-- WORK ORDER --
Lines in which "agent" appears should be pulled from the data below.

[Recorded data]
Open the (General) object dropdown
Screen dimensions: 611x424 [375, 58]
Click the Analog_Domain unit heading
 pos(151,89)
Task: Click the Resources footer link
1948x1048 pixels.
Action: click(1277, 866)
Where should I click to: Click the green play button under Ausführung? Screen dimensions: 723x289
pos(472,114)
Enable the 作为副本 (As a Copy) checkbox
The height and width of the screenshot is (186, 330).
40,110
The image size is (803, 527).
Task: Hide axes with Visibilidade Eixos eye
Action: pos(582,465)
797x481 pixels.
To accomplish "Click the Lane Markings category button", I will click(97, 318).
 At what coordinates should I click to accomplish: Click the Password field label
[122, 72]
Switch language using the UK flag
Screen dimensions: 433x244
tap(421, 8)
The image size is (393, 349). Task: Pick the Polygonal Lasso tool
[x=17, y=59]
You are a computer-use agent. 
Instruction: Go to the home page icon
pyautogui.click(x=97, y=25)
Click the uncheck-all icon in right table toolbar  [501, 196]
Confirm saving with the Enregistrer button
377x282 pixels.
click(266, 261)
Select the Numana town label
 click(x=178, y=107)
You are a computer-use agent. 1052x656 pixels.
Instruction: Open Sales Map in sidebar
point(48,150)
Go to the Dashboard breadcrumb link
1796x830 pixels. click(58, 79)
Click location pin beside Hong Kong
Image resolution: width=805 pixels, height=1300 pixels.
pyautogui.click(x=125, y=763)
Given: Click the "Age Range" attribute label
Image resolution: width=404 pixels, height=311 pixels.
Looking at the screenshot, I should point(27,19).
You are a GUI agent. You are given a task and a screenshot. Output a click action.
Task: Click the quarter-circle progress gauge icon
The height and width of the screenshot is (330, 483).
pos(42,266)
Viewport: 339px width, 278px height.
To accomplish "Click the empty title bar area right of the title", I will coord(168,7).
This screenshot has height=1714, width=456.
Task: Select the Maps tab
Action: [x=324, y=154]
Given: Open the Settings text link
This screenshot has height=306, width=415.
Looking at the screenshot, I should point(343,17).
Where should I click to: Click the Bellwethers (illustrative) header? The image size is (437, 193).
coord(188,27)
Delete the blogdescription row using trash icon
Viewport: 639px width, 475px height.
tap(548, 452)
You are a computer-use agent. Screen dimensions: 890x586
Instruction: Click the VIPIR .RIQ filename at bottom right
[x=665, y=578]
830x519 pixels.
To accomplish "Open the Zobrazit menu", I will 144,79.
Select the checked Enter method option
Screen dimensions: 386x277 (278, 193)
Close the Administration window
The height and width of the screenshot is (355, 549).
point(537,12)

-- RESPONSE TO THIS TASK --
You are a computer-use agent. 
You are a computer-use agent. 1052x656 pixels.
You are a GUI agent. You are given a task and a screenshot. Output a click action.
You are a computer-use agent. Screen dimensions: 890x586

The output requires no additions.